BEGIN Document text

The critical assumptions underlying our projections included the following:
1)a range of incremental volumes expected at our Casper terminal of approximately 4,000 to 25,000 bpd for terminalling and storage services resulting from the anticipated successful completion of the Enbridge DRA project in the second half of 2020;
2)expected volumes for our blended services business for distribution to local refiners;
3)a 15 year remaining useful life of the primary asset, represented by our property and equipment of the Casper terminal asset group; and
4)a residual value of 8.0x projected cash flows for the Casper terminal at the end of the 15 year remaining life of the primary asset.
Our projections of the undiscounted cash flows expected to be derived from the operation and disposition of the Casper terminal asset group exceeded the carrying amount of the asset group as of March 31, 2020, the date of our evaluation, indicating cash flows were expected to be sufficient to recover the carrying amount of the Casper terminal asset group. Accordingly, we did not recognize any impairment of our asset. We have not observed any events or circumstances subsequent to our analysis that would suggest the fair value of our Casper terminal is below its carrying amount as of September 30, 2020.

9. DEBT
In November 2018, we amended and restated our senior secured credit agreement, which we originally established at the time of our initial public offering in October 2014. We refer to the amended and restated senior secured credit agreement executed in November 2018 as the Credit Agreement and the original senior secured credit agreement as the Previous Credit Agreement. Our Credit Agreement is a $385 million revolving credit facility (subject to limits set forth therein) with Citibank, N.A., as administrative agent, and a syndicate of lenders. Our Credit Agreement amends and restates in its entirety our Previous Credit Agreement.

END Document text
BEGIN Dataset section

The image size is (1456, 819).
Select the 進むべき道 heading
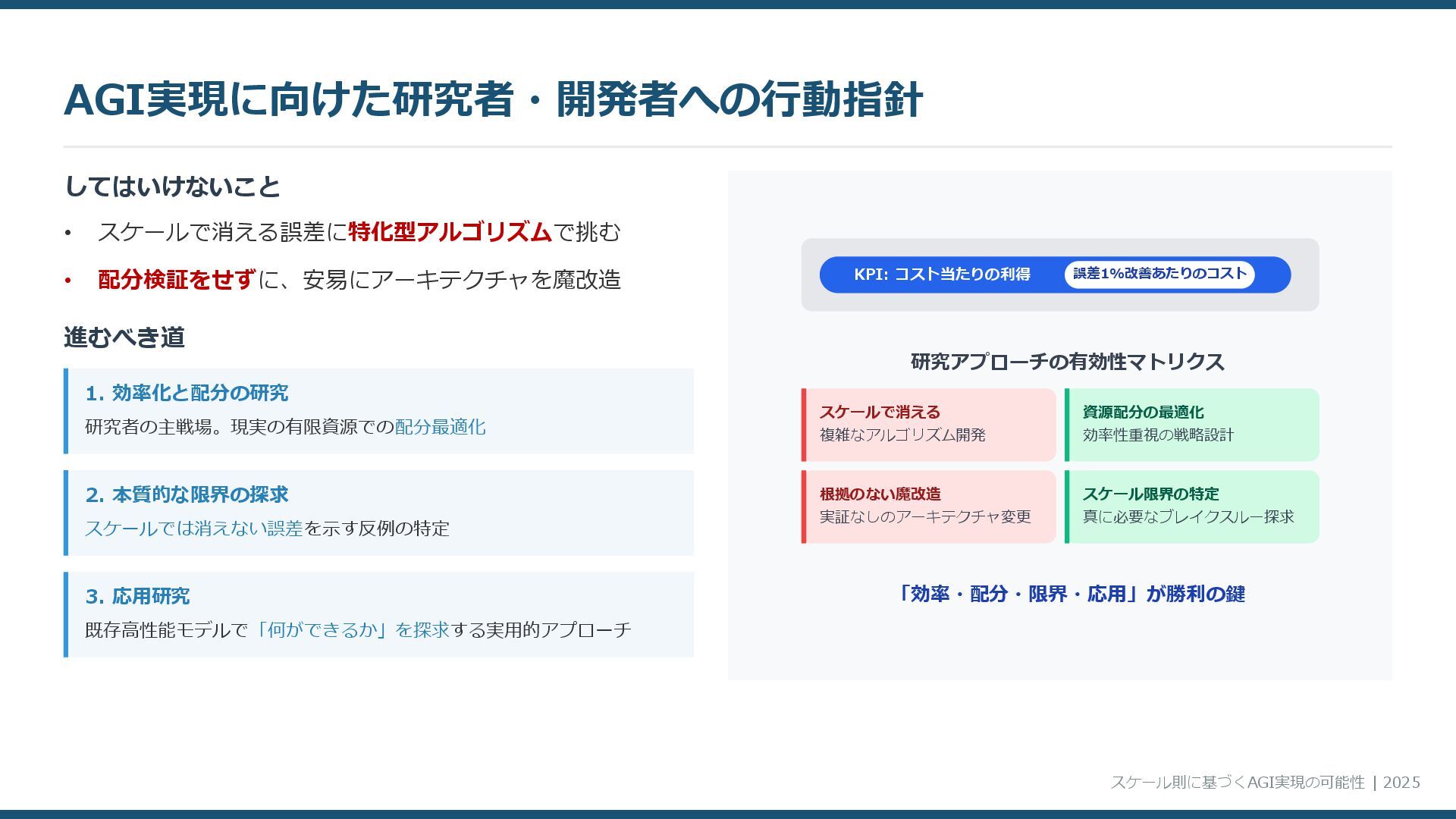(124, 337)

END Dataset section

**Instruction 1**.
Copy out the part of the Casper terminal filing excerpt that opens with the words containing "The critical assumptions" and closes with "the primary asset.".
**Instruction 2**.
Continue the Casper terminal filing excerpt from its final sentence onward.

**Task answer 1**.
The critical assumptions underlying our projections included the following:
1)a range of incremental volumes expected at our Casper terminal of approximately 4,000 to 25,000 bpd for terminalling and storage services resulting from the anticipated successful completion of the Enbridge DRA project in the second half of 2020;
2)expected volumes for our blended services business for distribution to local refiners;
3)a 15 year remaining useful life of the primary asset, represented by our property and equipment of the Casper terminal asset group; and
4)a residual value of 8.0x projected cash flows for the Casper terminal at the end of the 15 year remaining life of the primary asset.

**Task answer 2**.
Our Credit Agreement is a four year committed facility that initially matures on November 2, 2022. Our Credit Agreement provides us with the ability to request two one-year maturity date extensions, subject to the satisfaction of certain conditions, and allows us the option to increase the maximum amount of credit available up to a total facility size of $500 million, subject to receiving increased commitments from lenders and satisfaction of certain conditions.
Our Credit Agreement and any issuances of letters of credit are available for working capital, capital expenditures, general partnership purposes and continue the indebtedness outstanding under the Previous Credit Agreement. The Credit Agreement includes an aggregate $20 million sublimit for standby letters of credit and a $20 million sublimit for swingline loans. Obligations under the Credit Agreement are guaranteed by our restricted subsidiaries (as such term is defined therein) and are secured by a first priority lien on our assets and those of our restricted subsidiaries, other than certain excluded assets.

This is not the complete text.